▸ Exercise instructions:
Would you transcribe each entry that follows word for word, minus the images?

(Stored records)
....
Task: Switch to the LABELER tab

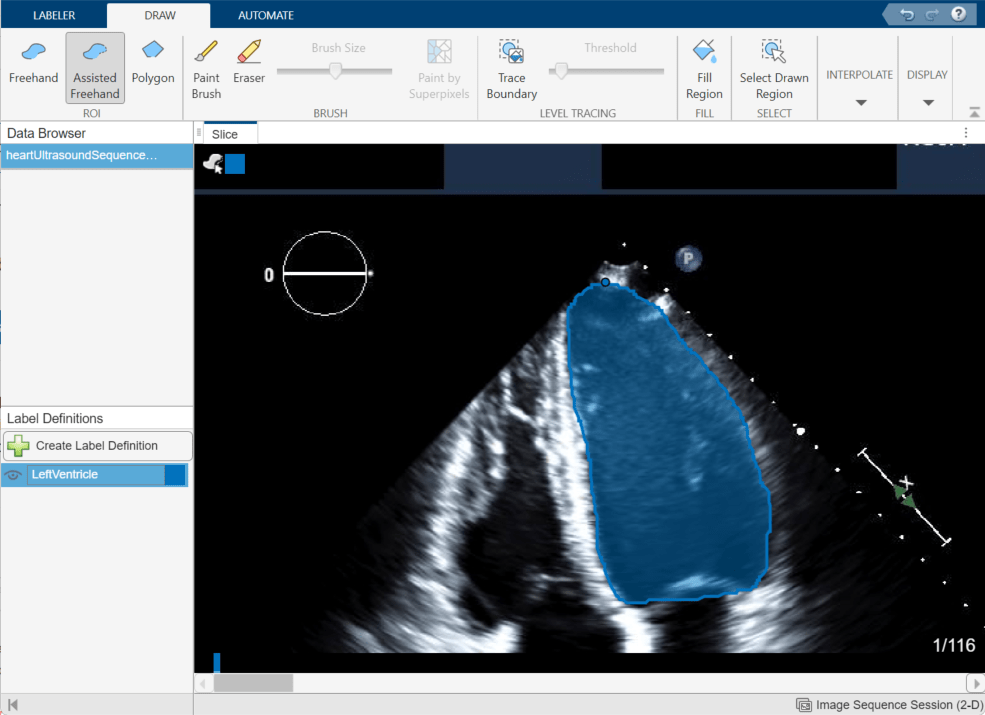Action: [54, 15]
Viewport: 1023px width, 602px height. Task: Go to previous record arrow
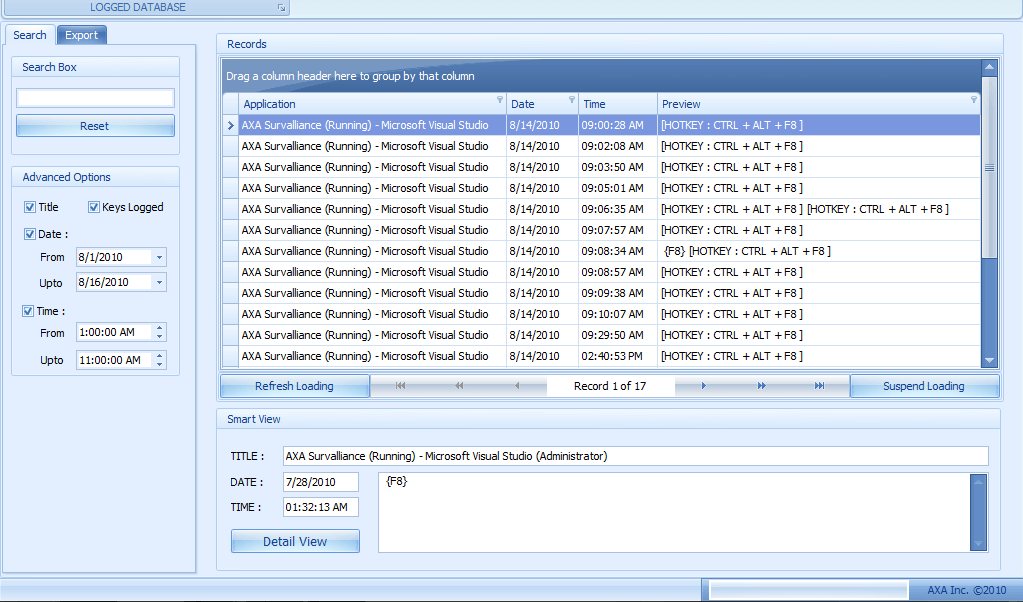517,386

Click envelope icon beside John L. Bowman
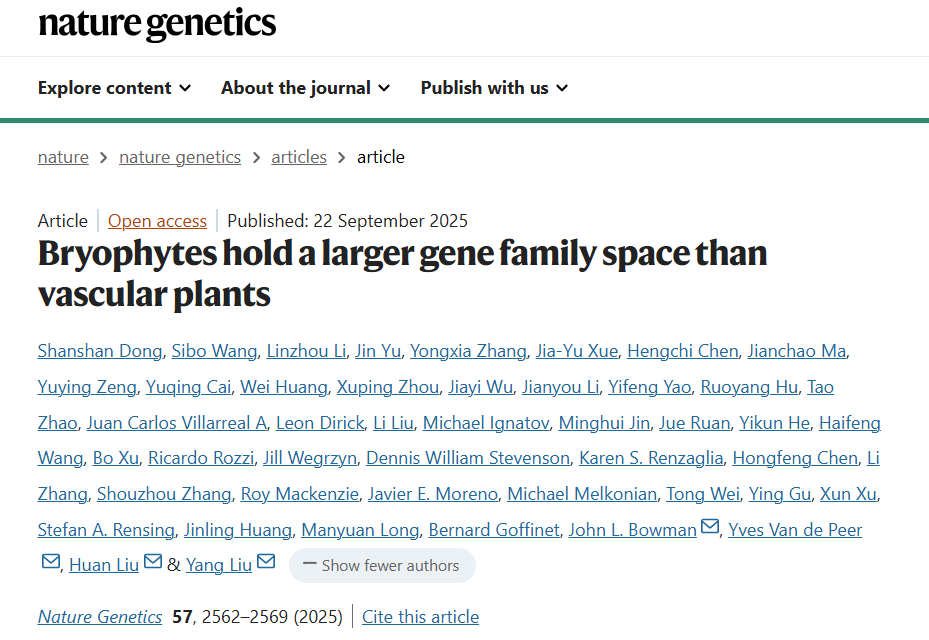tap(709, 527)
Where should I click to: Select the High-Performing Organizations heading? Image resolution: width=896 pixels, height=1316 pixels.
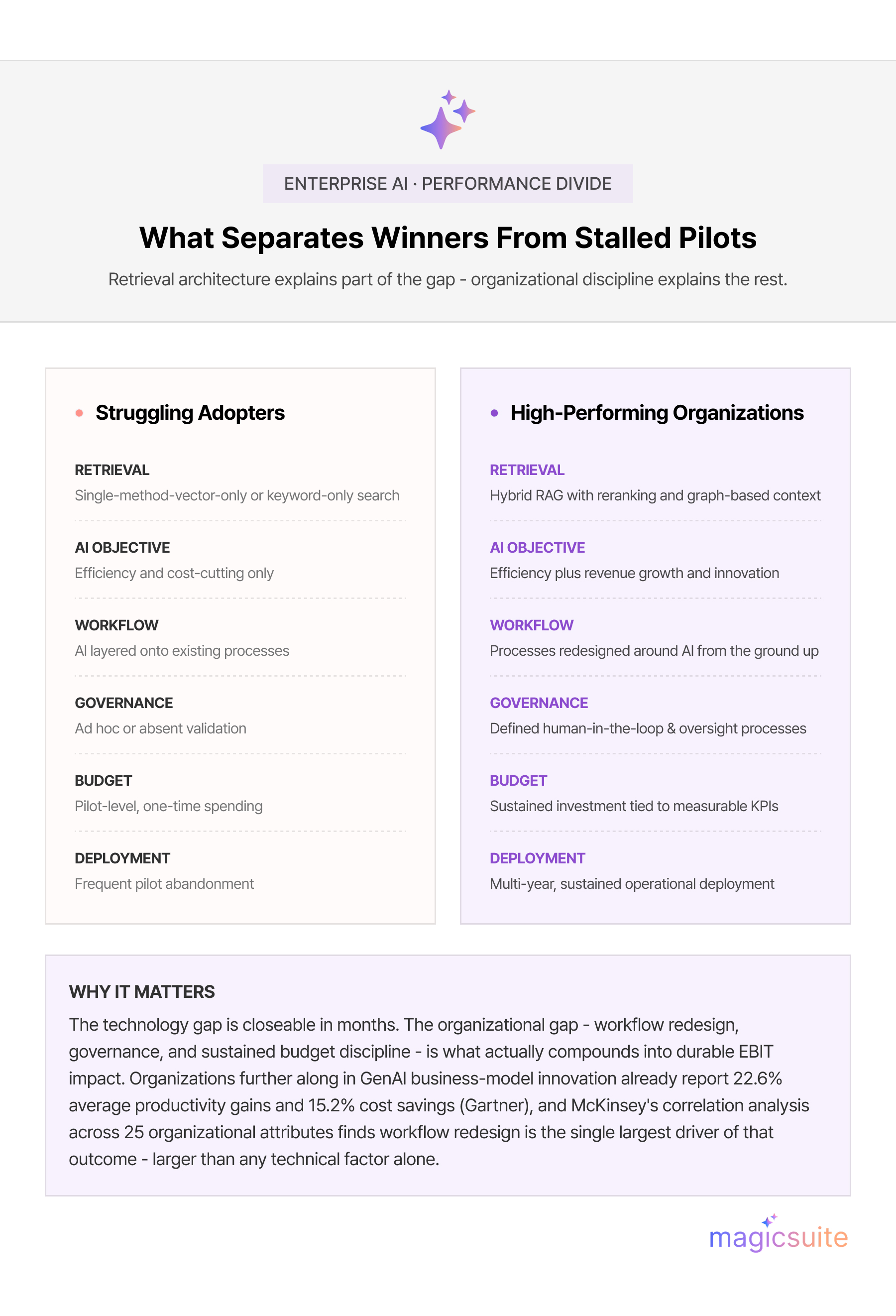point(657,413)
....
▸ Solution below:
Task: Switch to the LABELER tab

Action: [54, 15]
Viewport: 1023px width, 602px height. Task: Go to previous record arrow
517,386

Click envelope icon beside John L. Bowman
tap(709, 527)
Where should I click to: Select the High-Performing Organizations heading? Image resolution: width=896 pixels, height=1316 pixels.
point(657,413)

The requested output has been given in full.